From the listing below, select every line where the word "computer" appears.

========

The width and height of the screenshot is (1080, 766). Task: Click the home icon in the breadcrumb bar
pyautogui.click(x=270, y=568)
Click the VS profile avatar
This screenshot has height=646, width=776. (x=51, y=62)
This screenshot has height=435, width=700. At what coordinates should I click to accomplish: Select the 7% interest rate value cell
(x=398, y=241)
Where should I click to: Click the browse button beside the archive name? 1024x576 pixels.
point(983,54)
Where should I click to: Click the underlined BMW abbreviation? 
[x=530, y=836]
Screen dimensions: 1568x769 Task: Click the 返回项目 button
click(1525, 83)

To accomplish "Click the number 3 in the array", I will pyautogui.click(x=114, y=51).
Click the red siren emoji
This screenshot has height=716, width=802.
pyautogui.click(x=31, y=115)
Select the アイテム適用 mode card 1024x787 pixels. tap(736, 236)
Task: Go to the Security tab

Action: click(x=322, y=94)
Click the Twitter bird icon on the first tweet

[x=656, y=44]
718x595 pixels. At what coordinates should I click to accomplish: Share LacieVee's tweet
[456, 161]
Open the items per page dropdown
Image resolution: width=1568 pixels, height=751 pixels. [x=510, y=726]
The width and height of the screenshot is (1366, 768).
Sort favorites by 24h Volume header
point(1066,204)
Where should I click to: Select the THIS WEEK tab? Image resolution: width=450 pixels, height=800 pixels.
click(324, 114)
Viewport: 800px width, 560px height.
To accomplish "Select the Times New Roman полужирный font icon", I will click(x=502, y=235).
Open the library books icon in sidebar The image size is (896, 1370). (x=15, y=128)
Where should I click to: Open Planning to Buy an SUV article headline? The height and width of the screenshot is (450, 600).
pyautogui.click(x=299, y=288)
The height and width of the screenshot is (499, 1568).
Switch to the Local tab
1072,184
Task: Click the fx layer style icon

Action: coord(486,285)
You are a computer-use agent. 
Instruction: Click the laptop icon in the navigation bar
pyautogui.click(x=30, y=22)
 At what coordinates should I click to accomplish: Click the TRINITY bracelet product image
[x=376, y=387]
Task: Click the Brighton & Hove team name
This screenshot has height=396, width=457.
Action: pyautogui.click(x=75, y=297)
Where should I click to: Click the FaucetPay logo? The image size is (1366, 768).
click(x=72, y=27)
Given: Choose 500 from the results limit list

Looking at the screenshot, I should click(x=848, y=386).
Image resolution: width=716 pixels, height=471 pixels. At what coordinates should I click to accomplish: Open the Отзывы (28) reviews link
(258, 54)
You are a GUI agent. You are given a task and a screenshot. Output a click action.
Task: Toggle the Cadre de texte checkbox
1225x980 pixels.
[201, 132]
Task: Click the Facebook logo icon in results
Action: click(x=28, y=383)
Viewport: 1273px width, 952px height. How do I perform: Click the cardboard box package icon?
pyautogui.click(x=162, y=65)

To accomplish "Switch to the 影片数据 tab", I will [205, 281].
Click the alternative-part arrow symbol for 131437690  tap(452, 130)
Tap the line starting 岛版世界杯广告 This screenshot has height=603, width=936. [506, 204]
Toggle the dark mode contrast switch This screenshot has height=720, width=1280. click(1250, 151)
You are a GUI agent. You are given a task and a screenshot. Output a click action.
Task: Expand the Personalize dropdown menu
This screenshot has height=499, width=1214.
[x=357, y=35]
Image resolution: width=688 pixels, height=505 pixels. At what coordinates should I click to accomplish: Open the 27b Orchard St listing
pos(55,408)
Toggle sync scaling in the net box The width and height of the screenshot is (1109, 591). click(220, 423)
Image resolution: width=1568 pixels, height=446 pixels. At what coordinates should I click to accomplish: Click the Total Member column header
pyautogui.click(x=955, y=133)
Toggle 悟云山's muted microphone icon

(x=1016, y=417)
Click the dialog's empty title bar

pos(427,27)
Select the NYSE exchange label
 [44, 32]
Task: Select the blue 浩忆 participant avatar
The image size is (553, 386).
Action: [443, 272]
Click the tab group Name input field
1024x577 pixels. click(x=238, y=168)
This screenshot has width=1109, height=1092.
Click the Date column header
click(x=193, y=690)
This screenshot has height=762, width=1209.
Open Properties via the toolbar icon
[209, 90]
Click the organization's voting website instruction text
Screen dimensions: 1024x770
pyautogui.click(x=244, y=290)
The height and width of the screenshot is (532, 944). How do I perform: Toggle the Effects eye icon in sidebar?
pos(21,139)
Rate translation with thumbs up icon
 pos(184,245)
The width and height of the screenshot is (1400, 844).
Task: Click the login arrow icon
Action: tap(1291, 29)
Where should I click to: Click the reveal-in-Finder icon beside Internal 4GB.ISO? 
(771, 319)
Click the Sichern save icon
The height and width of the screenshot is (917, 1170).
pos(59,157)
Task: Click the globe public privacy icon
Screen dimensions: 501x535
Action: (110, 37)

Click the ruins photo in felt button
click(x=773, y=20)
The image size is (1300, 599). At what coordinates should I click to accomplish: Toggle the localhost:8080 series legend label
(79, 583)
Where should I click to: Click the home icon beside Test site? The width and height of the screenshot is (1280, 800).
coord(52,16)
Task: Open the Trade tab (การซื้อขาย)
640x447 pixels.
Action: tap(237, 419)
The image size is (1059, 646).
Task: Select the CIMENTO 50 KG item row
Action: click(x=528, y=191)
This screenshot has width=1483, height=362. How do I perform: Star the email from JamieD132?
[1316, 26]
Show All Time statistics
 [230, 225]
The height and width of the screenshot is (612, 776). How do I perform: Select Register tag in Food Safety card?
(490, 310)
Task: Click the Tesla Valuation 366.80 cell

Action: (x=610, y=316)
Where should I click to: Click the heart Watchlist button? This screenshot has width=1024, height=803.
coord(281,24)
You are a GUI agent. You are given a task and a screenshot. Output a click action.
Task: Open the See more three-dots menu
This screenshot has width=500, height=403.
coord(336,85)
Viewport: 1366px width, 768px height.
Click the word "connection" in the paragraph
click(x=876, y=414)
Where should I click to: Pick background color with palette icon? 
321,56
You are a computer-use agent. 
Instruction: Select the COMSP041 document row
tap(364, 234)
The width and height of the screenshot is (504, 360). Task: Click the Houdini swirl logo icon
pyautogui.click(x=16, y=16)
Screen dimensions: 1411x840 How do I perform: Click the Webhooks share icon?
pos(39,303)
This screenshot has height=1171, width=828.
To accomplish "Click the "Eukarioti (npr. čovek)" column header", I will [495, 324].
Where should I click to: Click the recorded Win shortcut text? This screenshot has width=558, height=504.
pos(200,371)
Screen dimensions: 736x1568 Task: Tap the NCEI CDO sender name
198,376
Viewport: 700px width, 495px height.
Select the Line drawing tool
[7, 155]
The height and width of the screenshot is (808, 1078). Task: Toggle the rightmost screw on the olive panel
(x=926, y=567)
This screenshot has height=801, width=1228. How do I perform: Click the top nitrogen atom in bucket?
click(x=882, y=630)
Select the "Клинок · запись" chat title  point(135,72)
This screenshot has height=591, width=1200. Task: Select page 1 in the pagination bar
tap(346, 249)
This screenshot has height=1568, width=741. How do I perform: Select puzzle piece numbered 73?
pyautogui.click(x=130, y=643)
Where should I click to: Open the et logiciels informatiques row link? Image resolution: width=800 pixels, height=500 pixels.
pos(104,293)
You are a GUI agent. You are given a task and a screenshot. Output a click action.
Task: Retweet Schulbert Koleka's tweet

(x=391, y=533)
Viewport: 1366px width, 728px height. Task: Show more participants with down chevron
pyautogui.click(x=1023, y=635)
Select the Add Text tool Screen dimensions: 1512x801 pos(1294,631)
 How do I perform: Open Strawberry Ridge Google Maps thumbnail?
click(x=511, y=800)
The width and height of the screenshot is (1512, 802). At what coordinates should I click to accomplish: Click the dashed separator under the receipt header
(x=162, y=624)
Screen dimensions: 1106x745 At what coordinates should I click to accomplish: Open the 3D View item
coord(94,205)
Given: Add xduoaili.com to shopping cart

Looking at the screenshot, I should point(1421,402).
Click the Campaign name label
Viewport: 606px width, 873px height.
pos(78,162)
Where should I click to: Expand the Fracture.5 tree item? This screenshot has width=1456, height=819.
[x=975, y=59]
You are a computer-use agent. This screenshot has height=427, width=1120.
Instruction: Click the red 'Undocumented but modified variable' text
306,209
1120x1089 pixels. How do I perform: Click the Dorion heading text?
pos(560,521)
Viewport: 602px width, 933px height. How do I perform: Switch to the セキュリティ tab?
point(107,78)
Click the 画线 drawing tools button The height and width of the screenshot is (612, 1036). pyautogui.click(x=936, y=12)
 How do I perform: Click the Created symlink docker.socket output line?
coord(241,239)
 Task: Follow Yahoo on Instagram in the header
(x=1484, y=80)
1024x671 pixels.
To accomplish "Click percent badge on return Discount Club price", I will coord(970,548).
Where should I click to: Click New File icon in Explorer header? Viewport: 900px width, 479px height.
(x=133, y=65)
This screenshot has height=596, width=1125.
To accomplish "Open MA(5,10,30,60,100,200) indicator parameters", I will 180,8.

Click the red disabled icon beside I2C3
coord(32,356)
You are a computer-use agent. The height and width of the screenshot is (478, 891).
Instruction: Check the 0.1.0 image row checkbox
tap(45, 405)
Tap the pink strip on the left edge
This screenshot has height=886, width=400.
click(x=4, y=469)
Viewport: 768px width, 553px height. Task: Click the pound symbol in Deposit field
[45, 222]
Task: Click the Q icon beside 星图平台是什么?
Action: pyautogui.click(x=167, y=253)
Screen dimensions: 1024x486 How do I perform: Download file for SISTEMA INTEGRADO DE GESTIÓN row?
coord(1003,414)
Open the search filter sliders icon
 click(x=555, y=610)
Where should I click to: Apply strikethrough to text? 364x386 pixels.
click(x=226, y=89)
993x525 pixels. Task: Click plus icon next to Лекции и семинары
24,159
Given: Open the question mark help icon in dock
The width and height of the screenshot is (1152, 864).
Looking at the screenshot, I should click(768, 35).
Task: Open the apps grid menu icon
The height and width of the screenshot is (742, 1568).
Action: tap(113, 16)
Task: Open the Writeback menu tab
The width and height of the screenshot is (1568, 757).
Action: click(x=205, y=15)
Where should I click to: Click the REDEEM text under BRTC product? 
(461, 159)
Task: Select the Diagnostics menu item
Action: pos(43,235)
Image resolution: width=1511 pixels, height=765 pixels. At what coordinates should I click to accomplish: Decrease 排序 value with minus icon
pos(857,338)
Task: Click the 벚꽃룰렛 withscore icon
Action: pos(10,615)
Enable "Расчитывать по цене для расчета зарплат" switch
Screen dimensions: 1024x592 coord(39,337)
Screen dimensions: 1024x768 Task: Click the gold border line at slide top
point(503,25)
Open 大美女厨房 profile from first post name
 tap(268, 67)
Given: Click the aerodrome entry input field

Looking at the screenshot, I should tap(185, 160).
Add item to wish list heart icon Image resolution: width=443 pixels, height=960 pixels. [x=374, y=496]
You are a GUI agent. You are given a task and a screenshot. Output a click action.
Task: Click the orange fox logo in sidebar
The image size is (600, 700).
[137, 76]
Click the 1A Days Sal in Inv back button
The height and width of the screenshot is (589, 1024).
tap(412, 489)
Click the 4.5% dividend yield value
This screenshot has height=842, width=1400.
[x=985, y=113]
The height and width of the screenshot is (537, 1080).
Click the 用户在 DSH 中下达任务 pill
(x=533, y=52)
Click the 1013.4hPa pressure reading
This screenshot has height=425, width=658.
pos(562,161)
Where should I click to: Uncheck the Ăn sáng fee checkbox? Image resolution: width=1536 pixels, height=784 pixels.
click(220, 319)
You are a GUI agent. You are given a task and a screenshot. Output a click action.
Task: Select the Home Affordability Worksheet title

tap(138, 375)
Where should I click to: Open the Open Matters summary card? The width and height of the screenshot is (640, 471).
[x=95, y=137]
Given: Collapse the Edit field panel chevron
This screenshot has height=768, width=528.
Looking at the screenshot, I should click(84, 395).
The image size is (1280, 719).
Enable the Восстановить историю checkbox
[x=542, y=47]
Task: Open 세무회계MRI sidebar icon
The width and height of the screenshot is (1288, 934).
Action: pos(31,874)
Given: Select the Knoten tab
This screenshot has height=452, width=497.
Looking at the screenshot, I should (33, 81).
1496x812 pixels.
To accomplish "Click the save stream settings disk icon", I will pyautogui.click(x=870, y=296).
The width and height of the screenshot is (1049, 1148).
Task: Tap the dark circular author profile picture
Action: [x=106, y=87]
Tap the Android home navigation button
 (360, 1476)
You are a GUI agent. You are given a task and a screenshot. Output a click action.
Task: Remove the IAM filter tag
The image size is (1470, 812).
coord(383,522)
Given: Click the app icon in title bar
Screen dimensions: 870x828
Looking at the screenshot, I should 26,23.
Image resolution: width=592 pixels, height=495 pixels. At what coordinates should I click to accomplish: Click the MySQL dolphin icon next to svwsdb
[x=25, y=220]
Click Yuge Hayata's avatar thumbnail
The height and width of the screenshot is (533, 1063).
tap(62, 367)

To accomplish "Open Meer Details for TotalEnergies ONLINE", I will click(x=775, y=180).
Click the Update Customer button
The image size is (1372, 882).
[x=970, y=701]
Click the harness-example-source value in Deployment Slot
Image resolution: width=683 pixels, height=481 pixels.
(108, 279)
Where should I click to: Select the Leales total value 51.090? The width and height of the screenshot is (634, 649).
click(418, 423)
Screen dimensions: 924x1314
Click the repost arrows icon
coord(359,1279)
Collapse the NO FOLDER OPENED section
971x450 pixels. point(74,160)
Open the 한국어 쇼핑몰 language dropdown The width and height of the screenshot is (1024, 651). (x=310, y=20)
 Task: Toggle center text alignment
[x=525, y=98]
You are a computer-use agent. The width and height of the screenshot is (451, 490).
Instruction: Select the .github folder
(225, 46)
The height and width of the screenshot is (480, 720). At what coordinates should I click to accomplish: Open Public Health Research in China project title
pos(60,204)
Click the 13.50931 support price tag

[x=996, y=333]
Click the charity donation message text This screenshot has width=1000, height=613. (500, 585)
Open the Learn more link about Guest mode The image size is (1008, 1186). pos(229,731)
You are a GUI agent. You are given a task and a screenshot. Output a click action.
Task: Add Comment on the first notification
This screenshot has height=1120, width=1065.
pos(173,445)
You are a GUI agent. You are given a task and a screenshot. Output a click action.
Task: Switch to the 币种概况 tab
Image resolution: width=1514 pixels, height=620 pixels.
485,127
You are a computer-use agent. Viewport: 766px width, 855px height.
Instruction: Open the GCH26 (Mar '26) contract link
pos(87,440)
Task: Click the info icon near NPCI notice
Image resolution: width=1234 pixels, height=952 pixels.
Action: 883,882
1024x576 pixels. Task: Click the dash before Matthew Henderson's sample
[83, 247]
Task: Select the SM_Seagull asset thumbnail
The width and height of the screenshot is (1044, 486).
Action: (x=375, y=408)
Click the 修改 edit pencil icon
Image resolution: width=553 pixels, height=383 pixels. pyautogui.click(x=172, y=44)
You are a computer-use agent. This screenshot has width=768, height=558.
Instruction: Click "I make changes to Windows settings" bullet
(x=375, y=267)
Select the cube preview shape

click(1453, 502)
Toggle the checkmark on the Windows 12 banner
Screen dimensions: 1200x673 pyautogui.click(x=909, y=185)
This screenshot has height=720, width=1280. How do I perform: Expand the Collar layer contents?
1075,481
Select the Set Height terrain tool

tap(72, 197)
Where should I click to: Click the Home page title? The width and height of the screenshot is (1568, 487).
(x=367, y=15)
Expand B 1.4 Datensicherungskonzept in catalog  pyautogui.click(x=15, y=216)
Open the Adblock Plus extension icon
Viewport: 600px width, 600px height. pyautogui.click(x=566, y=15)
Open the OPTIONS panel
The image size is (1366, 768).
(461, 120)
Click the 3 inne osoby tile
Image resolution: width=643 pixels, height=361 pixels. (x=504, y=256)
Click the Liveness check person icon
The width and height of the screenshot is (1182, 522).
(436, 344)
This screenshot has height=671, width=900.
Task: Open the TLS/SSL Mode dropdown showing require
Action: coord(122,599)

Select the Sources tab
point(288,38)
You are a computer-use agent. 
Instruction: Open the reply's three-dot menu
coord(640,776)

========

*SOLUTION TO THE PROBLEM*.
You are a computer-use agent. 
You are a computer-use agent. 
You are a computer-use agent. This screenshot has height=427, width=1120.
You are a computer-use agent. The height and width of the screenshot is (478, 891).
You are a computer-use agent. The width and height of the screenshot is (451, 490).
You are a computer-use agent. Viewport: 766px width, 855px height.
You are a computer-use agent. This screenshot has width=768, height=558.
You are a computer-use agent. 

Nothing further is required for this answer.